F. Jarrige and R. H. Meadow in the August, 1980
issue of Scientific
American called "The Antecedents of
Civilization in the Indus Valley." In the article they mention that recent
excavations at Mehrgarh show that the antecedents of the Indus Valley culture go
back earlier than 6,000 B. C. in India. An outside influence did not affect its
development. Astronomical references established in the Vedas do indeed concur
with the date of Mehrgarh. Therefore, sites such as Mehrgarh reflect the earlier
Vedic age of India. Thus, we have a theory of an Aryan invasion which is not
remembered by the people of the area that was supposed to have been conquered by
the Aryans.
The Vedic literature is massive and no other culture has produced anything like
it in regard to ancient history. Not the Egyptians, Sumerians, Babylonians, or
Chinese. So if it was produced outside of India, how could there not be some
reference to its land of origination.? For the matter, how could these so called
nomads who came invading the Indus region invent such a sophisticated language
and produce such a distinguished record of their customs in spite of migrations
and numerous battles? This is hardly likely.
(source: Proof
of Vedic Culture's Global Existence - By Stephen Knapp p.
42).
Ramachandra
B.J. Rao
could dub this theory as "nothing but a varnished tale utterly undeserving
of the name of traditional history", an opinion which was echoed in
different ways by some other persons as well. It is gratifying to note that
people like Swami
Vivekananda, Aurobindo Ghosh and Dadabhai Naoroji did not have appetite for
racial theories, because, as Naoroji put it, they were unrealistic and often
used to prove the inferiority of Asians.
In
a perceptive essay Devendra Swarup (1926-1993)

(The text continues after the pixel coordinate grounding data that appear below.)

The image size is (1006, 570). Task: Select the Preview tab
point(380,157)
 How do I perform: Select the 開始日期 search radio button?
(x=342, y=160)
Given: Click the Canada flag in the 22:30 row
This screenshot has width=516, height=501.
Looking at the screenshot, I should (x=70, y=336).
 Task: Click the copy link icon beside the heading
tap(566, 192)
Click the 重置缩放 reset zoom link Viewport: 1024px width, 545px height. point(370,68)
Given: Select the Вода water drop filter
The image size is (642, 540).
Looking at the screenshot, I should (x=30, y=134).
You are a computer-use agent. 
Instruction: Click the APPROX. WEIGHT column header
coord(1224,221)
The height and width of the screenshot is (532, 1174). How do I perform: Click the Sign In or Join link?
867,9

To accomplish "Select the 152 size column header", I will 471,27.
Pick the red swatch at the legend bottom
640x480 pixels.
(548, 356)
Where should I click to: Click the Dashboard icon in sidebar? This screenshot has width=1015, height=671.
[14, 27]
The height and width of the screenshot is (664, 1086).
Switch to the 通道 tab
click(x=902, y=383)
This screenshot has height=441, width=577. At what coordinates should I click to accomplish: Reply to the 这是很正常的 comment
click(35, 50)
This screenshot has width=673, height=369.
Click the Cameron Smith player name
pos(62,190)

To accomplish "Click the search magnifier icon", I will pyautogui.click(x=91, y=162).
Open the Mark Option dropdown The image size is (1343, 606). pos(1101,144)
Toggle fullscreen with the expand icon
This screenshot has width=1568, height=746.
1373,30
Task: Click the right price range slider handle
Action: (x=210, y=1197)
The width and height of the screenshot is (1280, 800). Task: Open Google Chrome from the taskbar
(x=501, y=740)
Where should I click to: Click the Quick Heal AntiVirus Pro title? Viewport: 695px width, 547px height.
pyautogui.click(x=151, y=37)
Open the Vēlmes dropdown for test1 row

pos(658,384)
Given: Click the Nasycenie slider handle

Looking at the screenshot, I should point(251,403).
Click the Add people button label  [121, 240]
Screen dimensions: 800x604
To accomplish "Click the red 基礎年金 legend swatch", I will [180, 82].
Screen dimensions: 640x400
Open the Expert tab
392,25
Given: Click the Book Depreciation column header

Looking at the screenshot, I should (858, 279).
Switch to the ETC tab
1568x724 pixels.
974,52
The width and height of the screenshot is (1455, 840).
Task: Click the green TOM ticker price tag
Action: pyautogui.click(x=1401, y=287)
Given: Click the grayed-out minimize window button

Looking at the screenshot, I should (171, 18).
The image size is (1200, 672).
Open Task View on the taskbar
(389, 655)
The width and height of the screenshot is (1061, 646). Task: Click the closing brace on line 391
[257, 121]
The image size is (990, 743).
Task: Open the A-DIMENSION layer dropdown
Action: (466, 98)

Historian and Journalist, argues that after 1857 the British Imperial policy
tried to reconcile the Indian upper classes to the British rule and
"implement a policy of "Divide and Rule" by giving Indian
diversity and institutions a racial interpretation and to uproot all the bonds
of unity that had evolved through a very very long historical
journey."
One
does not grudge the British rulers of India their policy, but one may
justifiably ask why such a racist theory was accepted, some oppositions
notwithstanding, by all and sundry not merely among the Indian masses but also
among most of the professional historians and archaeologists till today. The
roots of Hindu bigotry do not lie in the glorification of ancient India but in
the historical acceptance of a demeaning racist theory which equated the history
of ancient India to that of Aryan colonization.